これらの医療費を考慮すると、健康な状態でも年間約2万円~3万5,000円の費用がかかり、何らかの疾患を抱えると年間10万円以上の医療費がかかる可能性もあります。このような医療費の負担も、ミニチュアシュナウザーが「金持ちの犬」と言われる理由の一つです。
理由3:生涯費用の総額が高い
ミニチュアシュナウザーの平均寿命は約13~14年と比較的長寿です。この長い期間にわたって飼育を続けると、生涯にかかる総費用は約238万円~260万円に達します。具体的には以下のとおりです。
- 初期費用(購入代金+初期グッズ+初期医療費):約31万円
- 年間維持費(フード代+トリミング代+医療費+消耗品など):約17万5,000円
- 13年間の維持費総額:約227万5,000円
- 生涯総額:約258万5,000円
これは決して少ない金額ではなく、車1台分の購入価格に匹敵します。月々の費用は約1万円~1万8,000円程度と管理可能な範囲ですが、13年以上にわたってこの費用が継続することを考えると、相当な経済的負担になります。
また、高齢になるにつれて医療費が増加する傾向にあります。11歳以上のシニア犬になると、定期的な血液検査や腎機能検査、場合によっては特別な食事療法やサプリメントなども必要になり、さらに費用がかさむ可能性があります。
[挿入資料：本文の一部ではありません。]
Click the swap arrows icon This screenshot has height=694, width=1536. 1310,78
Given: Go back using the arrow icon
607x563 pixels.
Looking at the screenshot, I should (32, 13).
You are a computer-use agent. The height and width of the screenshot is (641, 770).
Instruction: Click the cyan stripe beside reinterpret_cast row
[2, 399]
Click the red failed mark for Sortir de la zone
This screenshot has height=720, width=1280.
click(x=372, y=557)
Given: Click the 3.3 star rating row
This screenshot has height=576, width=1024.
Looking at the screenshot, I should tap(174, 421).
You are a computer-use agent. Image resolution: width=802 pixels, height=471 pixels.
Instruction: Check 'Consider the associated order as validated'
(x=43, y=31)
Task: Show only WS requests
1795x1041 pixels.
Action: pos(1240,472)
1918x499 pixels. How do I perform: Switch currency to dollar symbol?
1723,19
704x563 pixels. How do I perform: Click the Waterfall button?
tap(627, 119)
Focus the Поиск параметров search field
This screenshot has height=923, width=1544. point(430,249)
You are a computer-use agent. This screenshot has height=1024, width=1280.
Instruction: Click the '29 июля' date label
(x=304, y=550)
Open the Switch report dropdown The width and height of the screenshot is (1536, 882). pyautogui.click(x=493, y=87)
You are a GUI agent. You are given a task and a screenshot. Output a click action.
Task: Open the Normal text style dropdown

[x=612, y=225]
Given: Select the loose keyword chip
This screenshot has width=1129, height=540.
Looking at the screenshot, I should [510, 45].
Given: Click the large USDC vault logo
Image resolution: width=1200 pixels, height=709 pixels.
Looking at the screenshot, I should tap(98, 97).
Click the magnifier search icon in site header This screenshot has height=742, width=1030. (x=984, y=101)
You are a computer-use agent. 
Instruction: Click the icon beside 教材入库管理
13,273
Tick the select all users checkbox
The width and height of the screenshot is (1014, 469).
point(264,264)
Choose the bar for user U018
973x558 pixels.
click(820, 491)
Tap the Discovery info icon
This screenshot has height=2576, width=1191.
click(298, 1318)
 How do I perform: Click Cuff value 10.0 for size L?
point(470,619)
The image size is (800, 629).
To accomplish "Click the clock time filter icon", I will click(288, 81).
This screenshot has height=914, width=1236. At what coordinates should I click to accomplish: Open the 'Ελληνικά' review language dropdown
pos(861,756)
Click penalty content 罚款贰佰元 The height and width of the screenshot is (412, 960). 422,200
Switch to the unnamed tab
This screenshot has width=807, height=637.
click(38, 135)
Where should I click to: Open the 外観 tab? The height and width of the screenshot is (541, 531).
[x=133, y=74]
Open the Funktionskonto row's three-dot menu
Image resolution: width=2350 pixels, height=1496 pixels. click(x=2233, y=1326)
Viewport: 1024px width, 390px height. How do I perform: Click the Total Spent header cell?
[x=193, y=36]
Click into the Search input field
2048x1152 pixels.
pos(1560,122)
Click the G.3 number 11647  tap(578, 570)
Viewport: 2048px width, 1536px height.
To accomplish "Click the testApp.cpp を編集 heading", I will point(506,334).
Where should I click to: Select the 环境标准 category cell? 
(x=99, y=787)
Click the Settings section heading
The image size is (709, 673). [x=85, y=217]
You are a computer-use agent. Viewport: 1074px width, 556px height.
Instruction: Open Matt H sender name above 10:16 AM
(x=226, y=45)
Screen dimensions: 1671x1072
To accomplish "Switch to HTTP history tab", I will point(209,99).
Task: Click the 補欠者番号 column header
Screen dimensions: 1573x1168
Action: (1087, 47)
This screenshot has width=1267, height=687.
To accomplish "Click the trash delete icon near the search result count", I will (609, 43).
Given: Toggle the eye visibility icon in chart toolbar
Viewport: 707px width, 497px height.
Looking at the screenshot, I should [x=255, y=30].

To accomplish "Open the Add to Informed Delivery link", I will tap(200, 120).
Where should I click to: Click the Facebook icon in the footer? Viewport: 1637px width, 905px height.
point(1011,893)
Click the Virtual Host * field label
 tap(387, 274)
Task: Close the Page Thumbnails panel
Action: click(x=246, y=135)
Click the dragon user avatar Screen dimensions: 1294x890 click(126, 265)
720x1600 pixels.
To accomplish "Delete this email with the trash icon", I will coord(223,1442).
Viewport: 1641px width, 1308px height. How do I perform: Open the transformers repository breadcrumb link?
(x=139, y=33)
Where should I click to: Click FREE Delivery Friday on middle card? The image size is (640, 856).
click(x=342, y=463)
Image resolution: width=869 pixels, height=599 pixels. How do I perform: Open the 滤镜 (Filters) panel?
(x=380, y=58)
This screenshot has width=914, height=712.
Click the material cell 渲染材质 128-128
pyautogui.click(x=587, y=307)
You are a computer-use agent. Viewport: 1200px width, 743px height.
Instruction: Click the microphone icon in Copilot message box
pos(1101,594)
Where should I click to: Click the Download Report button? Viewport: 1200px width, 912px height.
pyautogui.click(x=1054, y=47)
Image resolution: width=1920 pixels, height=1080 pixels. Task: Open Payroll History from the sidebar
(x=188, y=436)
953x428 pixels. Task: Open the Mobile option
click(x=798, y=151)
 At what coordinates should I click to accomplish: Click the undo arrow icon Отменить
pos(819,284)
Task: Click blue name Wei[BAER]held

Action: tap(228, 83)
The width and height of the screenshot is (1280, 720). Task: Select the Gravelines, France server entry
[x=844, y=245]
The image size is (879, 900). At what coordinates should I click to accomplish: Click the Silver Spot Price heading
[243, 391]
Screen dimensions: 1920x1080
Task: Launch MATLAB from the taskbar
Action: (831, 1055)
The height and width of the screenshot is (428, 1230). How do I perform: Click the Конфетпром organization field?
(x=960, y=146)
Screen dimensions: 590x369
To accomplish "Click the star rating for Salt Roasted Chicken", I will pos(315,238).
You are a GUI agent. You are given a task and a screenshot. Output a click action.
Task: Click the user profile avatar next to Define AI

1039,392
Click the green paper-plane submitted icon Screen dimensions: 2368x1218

このような長期にわたる総費用の高さが、ミニチュアシュナウザーを含む純血種のペットを「金持ちの犬」と印象づける大きな要因となっているのかもしれません。
ミニチュアシュナウザーを飼うには経済力が必要
ミニチュアシュナウザーに限らず、犬を飼育するには一定の経済力が必要です。特に、病気や事故が起きたときには、人間と違って診察料が高くなります。ただ、それはミニチュアシュナウザーに限っての話ではありません。どの犬種でもそれなりの費用がかかります。
「金持ちの犬」とまではいかないものの、他の犬種と比べてトリミングの費用がかかることを留意しておきましょう。言うまでもなく、お金には替えられない大切な家族との生活です。とはいえ、金銭的な余裕がないと、健康を維持してあげられませんから計画的に飼うことを検討することが重要です。